Turnbull thanks PNGeans

Native Papua New Guineans who helped the Australian Army in 1942 received praise from Australian Prime Minister Malcolm Turnbull.

Turnbull visited Isurava Memorial Site in Northern Province and Bomana War Cemetery in Port Moresby during his state visit to Papua New Guinea, speaking highly of the comradeship. 

“Australia freedom depends on courage, endurance, mateship and sacrifice of those Australians and Papua New Guineans who stood together and held back the Japanese advancement,” Turnbull said yesterday.

“Three times the Japanese tried to take Port Moresby, rebuffed the battle of the Coral Sea and held back at Kokoda Track, rebuffed again, and defeated at the battle of Milne Bay.
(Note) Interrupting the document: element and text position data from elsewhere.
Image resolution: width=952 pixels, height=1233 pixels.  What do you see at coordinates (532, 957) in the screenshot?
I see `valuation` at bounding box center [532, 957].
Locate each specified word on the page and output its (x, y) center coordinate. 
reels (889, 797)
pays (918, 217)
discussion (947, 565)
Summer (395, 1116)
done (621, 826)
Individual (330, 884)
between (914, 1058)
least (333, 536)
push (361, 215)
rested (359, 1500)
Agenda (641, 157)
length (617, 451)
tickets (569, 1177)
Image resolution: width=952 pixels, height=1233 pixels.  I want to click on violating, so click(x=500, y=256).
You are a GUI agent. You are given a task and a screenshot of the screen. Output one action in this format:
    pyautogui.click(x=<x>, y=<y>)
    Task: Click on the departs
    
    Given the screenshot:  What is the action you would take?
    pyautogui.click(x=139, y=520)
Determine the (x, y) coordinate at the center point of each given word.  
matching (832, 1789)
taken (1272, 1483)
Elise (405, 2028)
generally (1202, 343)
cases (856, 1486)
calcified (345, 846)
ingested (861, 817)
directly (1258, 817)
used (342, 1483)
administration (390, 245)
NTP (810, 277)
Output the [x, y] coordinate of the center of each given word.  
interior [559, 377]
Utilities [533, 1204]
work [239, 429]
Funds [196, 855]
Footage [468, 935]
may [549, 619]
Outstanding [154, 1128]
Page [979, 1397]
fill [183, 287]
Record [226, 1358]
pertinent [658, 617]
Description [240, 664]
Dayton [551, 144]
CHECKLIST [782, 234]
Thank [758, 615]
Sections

“Here we have the largest number of Australia War dead in any single war dead cemetery…

 “75 years ago, Australia was unprepared to defend itself; all our best and trained soldiers were sent abroad, reserved soldiers were sent here to defend the Kokoda Track,” the PM said.

“This men with very little training rose to the occasion and kept Australia free, in the most horrific conditions, jungles they have ever encountered, in mountains and galley that have never been mapped, they were supported by the Fuzzy Wuzzy Angels, supported by the Papua Infantry Battalion, supported by the men and women of this country, were able to hold back a large and experienced Japanese army.”

 The Fuzzy Wuzzy Angels was the name given by Australian soldiers to a group of Papua New Guineans who, during World War II, assisted and escorted injured Australian troops down the Kokoda trail.

The Australian PM departed Port Moresby this morning.